CliVER - Toward Scientific Claim Verification on Clinical Trial Publications

a research tool to help clinicians/researchers identify relevant evidence in clinical trial studies and assess whether a clinical trial study provides evidence supporting or refuting a clinical claim

A CliVER demo is available at http://cliver.chunhualab.org/.

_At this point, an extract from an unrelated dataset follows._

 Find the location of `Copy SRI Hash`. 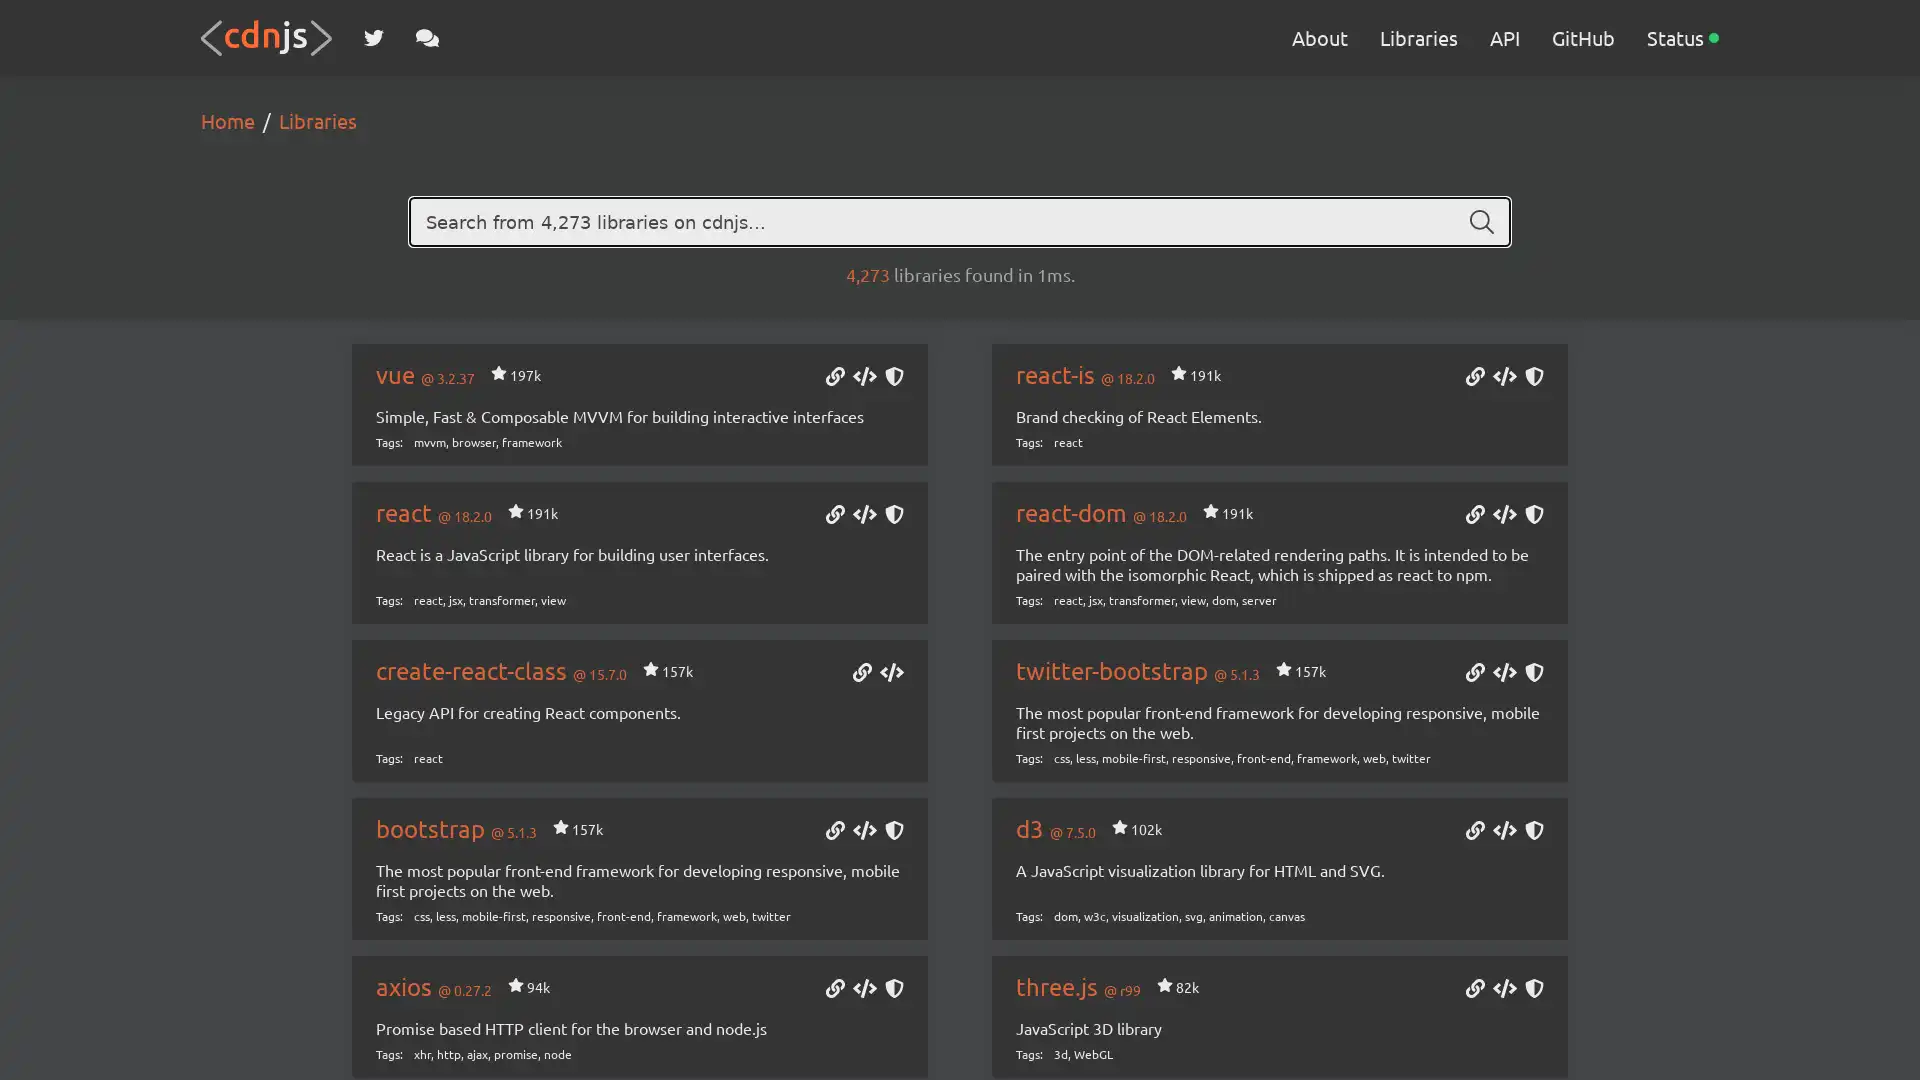

Copy SRI Hash is located at coordinates (1533, 990). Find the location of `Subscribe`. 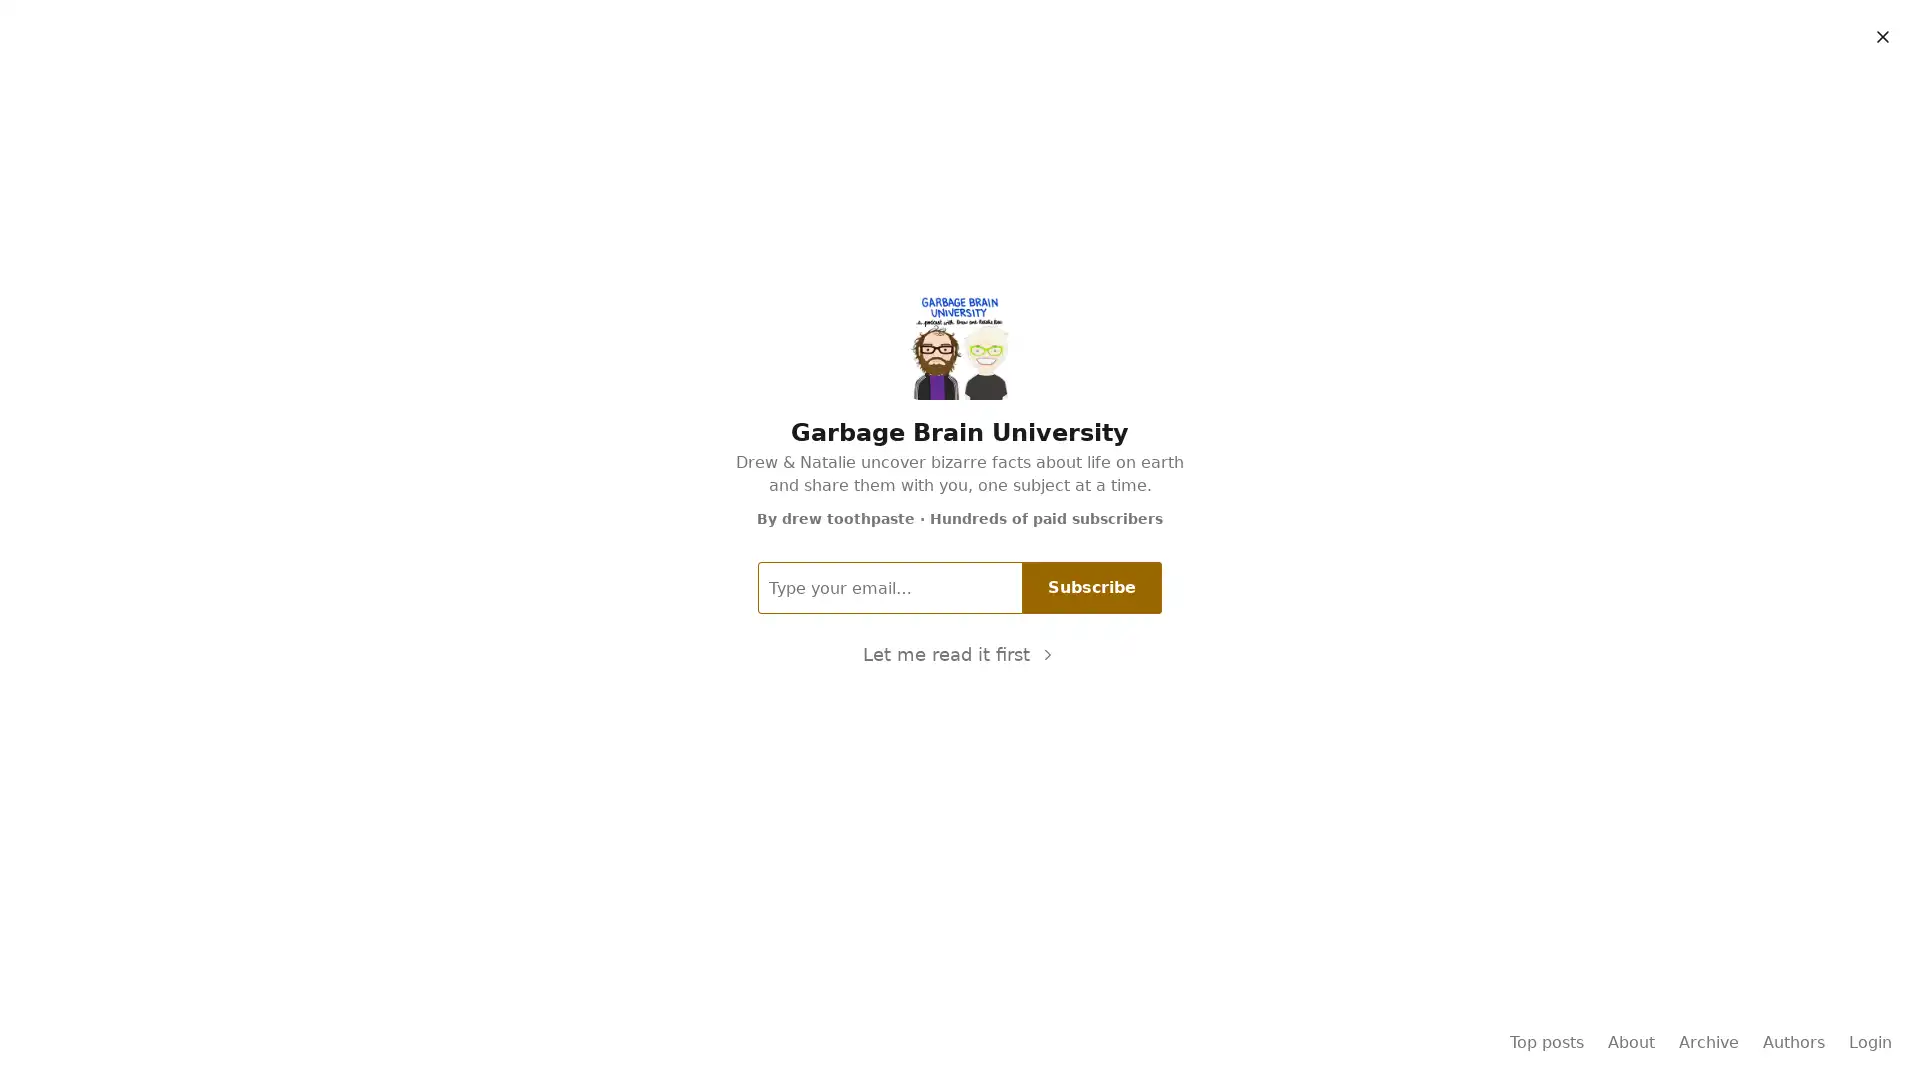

The overview of the CliVER pipeline with four major modules: Document collection, Document retrieval, Sentence Selection, and Label prediction.
  • Objective To automate clinical evidence retrieval from PubMed and separate supporting and refuting evidence for scientific claims.
  • Materials and Methods CliVER is an automated scientific claim verification system that retrieves PubMed abstracts, selects rationale sentences, and predicts labels (Support, Neutral, or Refute) for a given scientific claim using an ensemble of deep masked language models. We evaluated its accuracy by verifying 19 claims from six disease domains against 189,648 abstracts indexed in PubMed between January 2010 to October 2021. CliVER’s label prediction accuracy was further assessed using 15 COVID-19 therapeutic claims against 106 manually selected COVID-19 abstracts.
  • Results In system-level effectiveness evaluation, CliVER achieved a precision of 79.0% for abstract retrieval, 67.4% for sentence selection, and 63.2% for label prediction, respectively, validated with expert review by four clinicians. In the additional label prediction evaluation using a manually curated COVID-19 corpus, CliVER achieved an F1 score of 0.92, where the ensemble of label prediction models outperforms each individual model by an absolute increase in F1 score from 3% to 11%.
  • Conclusion CliVER is the first end-to-end system that shows early promise to automate scientific claim verification for clinical trial publications. Our future work will continue to combine domain knowledge with deep learning models to further improve the retrieval accuracy and the inference capability of CliVER.
  • Left: Comparison of the three label prediction models and their majority voting ensemble results on SciFact’s development dataset and CoVERt, respectively. The precision, recall, F1 score are reported, with the highest score for each metric highlighted in bold.
  • Right: Accuracy of CliVER under Open setting across six disease domains: Hypertension (5), COVID-19 (5), Rheumatic diseases (15), Digestive system diseases (25), Kidney diseases (20), Alzheimer's disease (25). Study counts for each domain are shown in parentheses.